March 28

The Covert Objective for the Use of Torture

As pertinent U.S. government documents slowly emerge from the dark, a record of criminal violence, subterfuge and suppression of evidence is shown to run very deep. The main purpose of torture was not, as the American people had been led to believe, to prevent a ticking bomb from detonating and thereby save lives.

The real goal that was sought was achieved whether the information prisoners provided was true or false. In the aftermath of 9/11, the White House was hell-bent on a war against Iraq; an essential factor to make the case for war was to produce something that would show a link between al-Qaida and Saddam Hussein, and the possession by Iraq of WMD (“weapons of mass destruction”). Extorting a confession – whether it be true or false would do equally well.

The Senate Intelligence Executive Summary notes (on p. 141, footnote 857) that amidships cries of pain Ibn Shaykh al-Libi, a Lybian national held at an unidentified “black site” indicated that Iraq was supporting al Qaeda and providing assistance with chemical and biological weapons.

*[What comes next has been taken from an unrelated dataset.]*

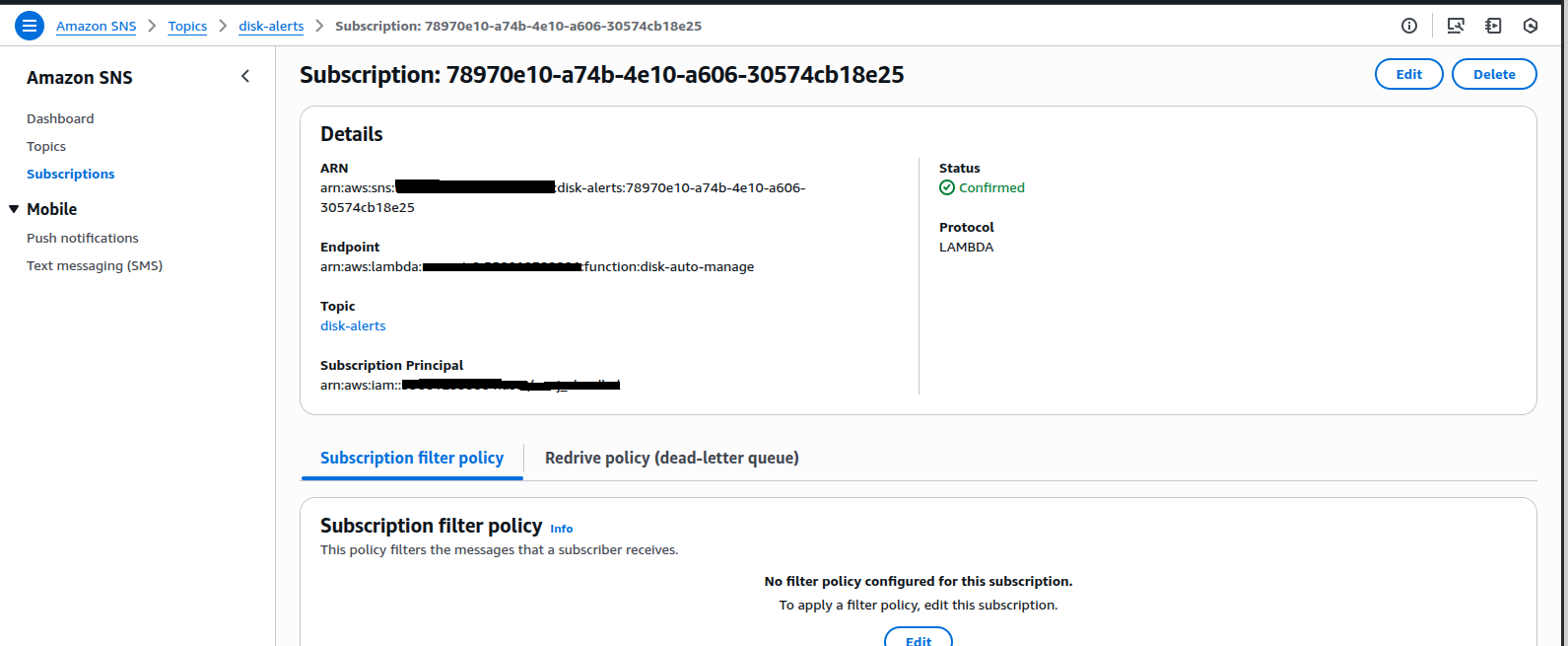
Task: Switch to Redrive policy (dead-letter queue) tab
Action: (672, 458)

However, Ibn Shaykh al-Libi recanted that claim after he was rendered to CIA custody in February 2003. He claimed that he had been tortured and only told them what he assessed they wanted to hear.”  By then, Secretary Colin Powell had cited al-Libi’s confession in his speech to the United Nations to justify the 2003 U.S. invasion of Iraq. So, from the perspective of Dick Cheney and Donald Rumsfeld, the use of torture was successful.

Operating from a parallel moral compass, the Senate Intelligence Executive Summary notes that Mitchell and Jessen deemed their interrogation of Abu Zubaydah as “a success” even though Zubaydah never divulged any information when he was tortured. The report cites a cable in which they stated that their objective in using brutal interrogation techniques was NOT to obtain important information about threats to the U.S., but rather to confirm that they “have broken any will or ability of the subject to resist.”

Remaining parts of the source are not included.